> **GOAL OF THE EXERCISE**: Starting at the first line and ending at the last, output the data exactly.

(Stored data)

- Opening Delimiter -

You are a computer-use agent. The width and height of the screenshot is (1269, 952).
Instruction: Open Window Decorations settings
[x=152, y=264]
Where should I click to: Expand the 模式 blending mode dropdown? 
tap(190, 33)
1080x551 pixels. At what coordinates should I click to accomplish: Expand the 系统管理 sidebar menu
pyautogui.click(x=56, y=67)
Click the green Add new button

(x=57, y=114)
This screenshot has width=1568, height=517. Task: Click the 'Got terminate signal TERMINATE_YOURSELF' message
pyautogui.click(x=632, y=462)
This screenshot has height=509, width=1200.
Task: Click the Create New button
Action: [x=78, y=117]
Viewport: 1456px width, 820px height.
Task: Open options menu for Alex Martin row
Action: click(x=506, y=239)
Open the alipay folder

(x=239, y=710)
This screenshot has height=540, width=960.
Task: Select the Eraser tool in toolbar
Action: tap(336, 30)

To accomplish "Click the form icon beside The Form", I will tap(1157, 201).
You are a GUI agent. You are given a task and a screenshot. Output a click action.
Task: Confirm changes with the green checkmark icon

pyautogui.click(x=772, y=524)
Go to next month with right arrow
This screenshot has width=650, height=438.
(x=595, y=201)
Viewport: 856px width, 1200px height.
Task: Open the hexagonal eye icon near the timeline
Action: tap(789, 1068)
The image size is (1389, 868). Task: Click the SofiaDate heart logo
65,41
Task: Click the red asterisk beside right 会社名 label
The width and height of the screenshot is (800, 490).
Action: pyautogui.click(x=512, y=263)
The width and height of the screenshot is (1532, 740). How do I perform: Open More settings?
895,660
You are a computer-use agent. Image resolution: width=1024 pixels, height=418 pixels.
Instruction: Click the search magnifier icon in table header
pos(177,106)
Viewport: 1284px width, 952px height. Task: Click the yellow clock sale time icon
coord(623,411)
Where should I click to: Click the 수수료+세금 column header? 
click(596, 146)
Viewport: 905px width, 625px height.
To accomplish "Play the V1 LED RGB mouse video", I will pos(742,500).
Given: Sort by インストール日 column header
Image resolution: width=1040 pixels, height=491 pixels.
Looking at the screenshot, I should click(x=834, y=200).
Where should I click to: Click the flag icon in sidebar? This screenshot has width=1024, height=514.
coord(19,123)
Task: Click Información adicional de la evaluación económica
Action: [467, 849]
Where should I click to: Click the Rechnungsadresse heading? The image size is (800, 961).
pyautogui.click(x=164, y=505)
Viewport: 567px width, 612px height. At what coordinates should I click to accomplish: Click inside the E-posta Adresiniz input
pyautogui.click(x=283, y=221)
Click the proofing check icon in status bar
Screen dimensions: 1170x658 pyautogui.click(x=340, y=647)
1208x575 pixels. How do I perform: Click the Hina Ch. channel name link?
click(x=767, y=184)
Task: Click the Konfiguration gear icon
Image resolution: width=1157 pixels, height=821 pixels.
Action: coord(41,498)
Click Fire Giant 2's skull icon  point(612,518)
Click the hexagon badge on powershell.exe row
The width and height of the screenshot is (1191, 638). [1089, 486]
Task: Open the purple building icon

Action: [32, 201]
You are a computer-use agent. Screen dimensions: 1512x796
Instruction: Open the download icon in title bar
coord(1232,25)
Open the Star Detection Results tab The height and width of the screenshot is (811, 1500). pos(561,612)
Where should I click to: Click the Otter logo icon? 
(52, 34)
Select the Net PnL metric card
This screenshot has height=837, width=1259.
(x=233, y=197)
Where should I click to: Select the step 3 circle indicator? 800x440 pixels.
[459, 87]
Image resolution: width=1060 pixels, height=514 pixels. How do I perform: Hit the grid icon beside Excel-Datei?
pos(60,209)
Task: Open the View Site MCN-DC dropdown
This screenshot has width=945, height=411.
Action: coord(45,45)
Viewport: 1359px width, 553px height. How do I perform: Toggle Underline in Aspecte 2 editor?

- Closing Delimiter -

> **REPLY**:
You are a computer-use agent. The width and height of the screenshot is (1269, 952).
Instruction: Open Window Decorations settings
[x=152, y=264]
Where should I click to: Expand the 模式 blending mode dropdown? 
tap(190, 33)
1080x551 pixels. At what coordinates should I click to accomplish: Expand the 系统管理 sidebar menu
pyautogui.click(x=56, y=67)
Click the green Add new button

(x=57, y=114)
This screenshot has width=1568, height=517. Task: Click the 'Got terminate signal TERMINATE_YOURSELF' message
pyautogui.click(x=632, y=462)
This screenshot has height=509, width=1200.
Task: Click the Create New button
Action: [x=78, y=117]
Viewport: 1456px width, 820px height.
Task: Open options menu for Alex Martin row
Action: click(x=506, y=239)
Open the alipay folder

(x=239, y=710)
This screenshot has height=540, width=960.
Task: Select the Eraser tool in toolbar
Action: tap(336, 30)

To accomplish "Click the form icon beside The Form", I will tap(1157, 201).
You are a GUI agent. You are given a task and a screenshot. Output a click action.
Task: Confirm changes with the green checkmark icon

pyautogui.click(x=772, y=524)
Go to next month with right arrow
This screenshot has width=650, height=438.
(x=595, y=201)
Viewport: 856px width, 1200px height.
Task: Open the hexagonal eye icon near the timeline
Action: tap(789, 1068)
The image size is (1389, 868). Task: Click the SofiaDate heart logo
65,41
Task: Click the red asterisk beside right 会社名 label
The width and height of the screenshot is (800, 490).
Action: pyautogui.click(x=512, y=263)
The width and height of the screenshot is (1532, 740). How do I perform: Open More settings?
895,660
You are a computer-use agent. Image resolution: width=1024 pixels, height=418 pixels.
Instruction: Click the search magnifier icon in table header
pos(177,106)
Viewport: 1284px width, 952px height. Task: Click the yellow clock sale time icon
coord(623,411)
Where should I click to: Click the 수수료+세금 column header? 
click(596, 146)
Viewport: 905px width, 625px height.
To accomplish "Play the V1 LED RGB mouse video", I will pos(742,500).
Given: Sort by インストール日 column header
Image resolution: width=1040 pixels, height=491 pixels.
Looking at the screenshot, I should click(x=834, y=200).
Where should I click to: Click the flag icon in sidebar? This screenshot has width=1024, height=514.
coord(19,123)
Task: Click Información adicional de la evaluación económica
Action: [467, 849]
Where should I click to: Click the Rechnungsadresse heading? The image size is (800, 961).
pyautogui.click(x=164, y=505)
Viewport: 567px width, 612px height. At what coordinates should I click to accomplish: Click inside the E-posta Adresiniz input
pyautogui.click(x=283, y=221)
Click the proofing check icon in status bar
Screen dimensions: 1170x658 pyautogui.click(x=340, y=647)
1208x575 pixels. How do I perform: Click the Hina Ch. channel name link?
click(x=767, y=184)
Task: Click the Konfiguration gear icon
Image resolution: width=1157 pixels, height=821 pixels.
Action: coord(41,498)
Click Fire Giant 2's skull icon  point(612,518)
Click the hexagon badge on powershell.exe row
The width and height of the screenshot is (1191, 638). [1089, 486]
Task: Open the purple building icon

Action: [32, 201]
You are a computer-use agent. Screen dimensions: 1512x796
Instruction: Open the download icon in title bar
coord(1232,25)
Open the Star Detection Results tab The height and width of the screenshot is (811, 1500). pos(561,612)
Where should I click to: Click the Otter logo icon? 
(52, 34)
Select the Net PnL metric card
This screenshot has height=837, width=1259.
(x=233, y=197)
Where should I click to: Select the step 3 circle indicator? 800x440 pixels.
[459, 87]
Image resolution: width=1060 pixels, height=514 pixels. How do I perform: Hit the grid icon beside Excel-Datei?
pos(60,209)
Task: Open the View Site MCN-DC dropdown
This screenshot has width=945, height=411.
Action: coord(45,45)
Viewport: 1359px width, 553px height. How do I perform: Toggle Underline in Aspecte 2 editor?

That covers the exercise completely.